= Canoga, New York =

Hamlet in New York, United States

Canoga is a hamlet in the Town of Fayette, Seneca County, New York, United States, along Cayuga Lake. It is located 7 mi southeast of the town of Seneca Falls, at an elevation of 449 ft. The primary cross roads where the hamlet is located are N.Y. Route 89 and Canoga Road (CR 121).

The word Canoga, or "Ga-no-geh" as called by native Cayuga people, means "place of the sweet water".

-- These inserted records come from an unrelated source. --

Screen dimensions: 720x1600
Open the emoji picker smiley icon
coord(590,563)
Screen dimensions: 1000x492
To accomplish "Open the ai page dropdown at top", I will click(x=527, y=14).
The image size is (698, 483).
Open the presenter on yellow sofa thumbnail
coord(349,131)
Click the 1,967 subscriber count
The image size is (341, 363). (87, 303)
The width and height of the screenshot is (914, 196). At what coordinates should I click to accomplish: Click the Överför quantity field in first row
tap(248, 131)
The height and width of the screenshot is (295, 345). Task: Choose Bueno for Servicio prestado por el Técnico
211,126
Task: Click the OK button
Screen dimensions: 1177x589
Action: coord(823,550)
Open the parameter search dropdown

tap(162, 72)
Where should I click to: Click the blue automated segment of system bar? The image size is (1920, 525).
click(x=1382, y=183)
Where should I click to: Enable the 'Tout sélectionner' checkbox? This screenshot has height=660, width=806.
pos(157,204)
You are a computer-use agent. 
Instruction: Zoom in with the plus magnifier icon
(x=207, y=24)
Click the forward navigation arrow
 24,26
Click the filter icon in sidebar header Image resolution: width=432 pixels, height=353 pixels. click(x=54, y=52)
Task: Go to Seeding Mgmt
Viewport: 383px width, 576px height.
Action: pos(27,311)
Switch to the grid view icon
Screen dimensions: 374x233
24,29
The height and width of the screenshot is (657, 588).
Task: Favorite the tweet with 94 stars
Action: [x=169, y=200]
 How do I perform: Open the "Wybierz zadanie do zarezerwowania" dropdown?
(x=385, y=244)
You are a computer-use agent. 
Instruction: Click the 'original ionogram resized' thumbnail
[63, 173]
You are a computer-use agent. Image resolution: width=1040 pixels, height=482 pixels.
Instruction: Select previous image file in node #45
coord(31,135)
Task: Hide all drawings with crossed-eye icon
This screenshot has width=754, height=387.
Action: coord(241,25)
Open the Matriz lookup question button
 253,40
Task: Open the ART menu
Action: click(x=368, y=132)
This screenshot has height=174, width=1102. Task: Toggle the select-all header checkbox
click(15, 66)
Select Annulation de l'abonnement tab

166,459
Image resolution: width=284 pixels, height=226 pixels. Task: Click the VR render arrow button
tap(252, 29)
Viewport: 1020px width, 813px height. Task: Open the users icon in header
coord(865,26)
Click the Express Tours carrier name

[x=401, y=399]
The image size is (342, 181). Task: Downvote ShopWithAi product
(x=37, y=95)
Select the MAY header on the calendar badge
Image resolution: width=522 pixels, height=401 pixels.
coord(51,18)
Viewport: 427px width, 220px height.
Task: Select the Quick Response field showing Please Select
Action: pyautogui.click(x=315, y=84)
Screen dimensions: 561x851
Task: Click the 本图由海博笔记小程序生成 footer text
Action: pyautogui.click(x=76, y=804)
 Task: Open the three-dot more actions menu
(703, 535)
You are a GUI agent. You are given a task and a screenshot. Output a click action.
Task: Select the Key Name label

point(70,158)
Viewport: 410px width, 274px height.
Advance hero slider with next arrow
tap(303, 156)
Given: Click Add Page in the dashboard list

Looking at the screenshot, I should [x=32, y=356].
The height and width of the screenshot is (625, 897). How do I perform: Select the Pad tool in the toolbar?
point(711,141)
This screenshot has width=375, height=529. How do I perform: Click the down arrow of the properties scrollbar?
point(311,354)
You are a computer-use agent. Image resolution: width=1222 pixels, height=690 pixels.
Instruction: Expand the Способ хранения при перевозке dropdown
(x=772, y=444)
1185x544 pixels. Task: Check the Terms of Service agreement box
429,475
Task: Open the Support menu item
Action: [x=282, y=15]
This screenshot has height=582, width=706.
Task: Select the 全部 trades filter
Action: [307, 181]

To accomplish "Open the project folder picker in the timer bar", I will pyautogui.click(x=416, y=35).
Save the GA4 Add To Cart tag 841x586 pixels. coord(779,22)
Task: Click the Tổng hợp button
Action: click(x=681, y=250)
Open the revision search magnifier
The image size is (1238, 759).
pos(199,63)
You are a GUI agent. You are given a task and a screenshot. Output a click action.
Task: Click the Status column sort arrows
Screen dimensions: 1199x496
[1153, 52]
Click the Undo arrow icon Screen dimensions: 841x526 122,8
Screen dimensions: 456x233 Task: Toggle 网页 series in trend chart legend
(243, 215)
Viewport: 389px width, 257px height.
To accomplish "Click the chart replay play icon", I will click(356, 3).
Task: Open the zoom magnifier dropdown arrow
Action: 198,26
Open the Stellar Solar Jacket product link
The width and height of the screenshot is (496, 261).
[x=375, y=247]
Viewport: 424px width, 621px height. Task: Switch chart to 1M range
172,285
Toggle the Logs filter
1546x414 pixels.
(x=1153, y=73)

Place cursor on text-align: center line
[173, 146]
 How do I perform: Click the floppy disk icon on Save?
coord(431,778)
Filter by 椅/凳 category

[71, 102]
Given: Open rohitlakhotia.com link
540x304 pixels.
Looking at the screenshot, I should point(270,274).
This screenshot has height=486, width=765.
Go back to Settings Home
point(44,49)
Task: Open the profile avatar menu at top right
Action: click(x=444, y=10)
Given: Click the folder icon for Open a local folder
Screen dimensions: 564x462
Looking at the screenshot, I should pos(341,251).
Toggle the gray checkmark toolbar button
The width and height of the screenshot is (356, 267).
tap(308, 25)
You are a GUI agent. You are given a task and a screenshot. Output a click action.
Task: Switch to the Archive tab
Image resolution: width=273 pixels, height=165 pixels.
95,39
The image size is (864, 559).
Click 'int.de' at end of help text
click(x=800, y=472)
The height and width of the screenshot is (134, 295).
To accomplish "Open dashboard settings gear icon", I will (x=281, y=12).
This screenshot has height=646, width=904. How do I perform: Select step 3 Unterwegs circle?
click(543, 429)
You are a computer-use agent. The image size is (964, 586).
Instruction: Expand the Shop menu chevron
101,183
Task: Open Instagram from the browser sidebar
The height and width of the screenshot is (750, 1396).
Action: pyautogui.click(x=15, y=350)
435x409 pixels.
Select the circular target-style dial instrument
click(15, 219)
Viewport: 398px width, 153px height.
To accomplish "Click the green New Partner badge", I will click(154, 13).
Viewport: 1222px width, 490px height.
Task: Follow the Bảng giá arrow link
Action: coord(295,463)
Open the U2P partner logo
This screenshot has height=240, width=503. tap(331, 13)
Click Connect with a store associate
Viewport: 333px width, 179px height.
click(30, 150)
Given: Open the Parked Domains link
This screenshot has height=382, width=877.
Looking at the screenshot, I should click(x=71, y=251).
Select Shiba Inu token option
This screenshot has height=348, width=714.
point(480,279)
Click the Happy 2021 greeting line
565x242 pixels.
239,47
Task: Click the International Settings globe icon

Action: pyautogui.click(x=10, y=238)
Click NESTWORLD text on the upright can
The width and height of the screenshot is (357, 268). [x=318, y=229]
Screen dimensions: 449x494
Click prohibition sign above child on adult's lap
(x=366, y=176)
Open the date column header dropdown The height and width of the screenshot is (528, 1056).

Canoga and the immediate area is home to some members of the Cayuga Nation. Nearby at Canoga Cemetery is a historical monument marking the birthplace of Seneca Indian Chief Red Jacket, although it is currently unknown as to where he was actually born. According to Iroquois history and tradition, Chief Red Jacket was born in 1750 at the former Indian village of Skannayutenate along Canoga Creek which was later burned in 1779 by troops under the command of Colonel Henry Dearborn during the Sullivan Expedition of the American Revolutionary War. As orator of the Six Nations of the Iroquois, there are six stones at the base of the Chief Red Jacket birthplace monument mentioning each of the tribes belonging to the Haudenosaunee Confederacy.

Cayuga Lake State Park and Seneca Falls Country Club are located 4 mi north of Canoga on N.Y. Route 89.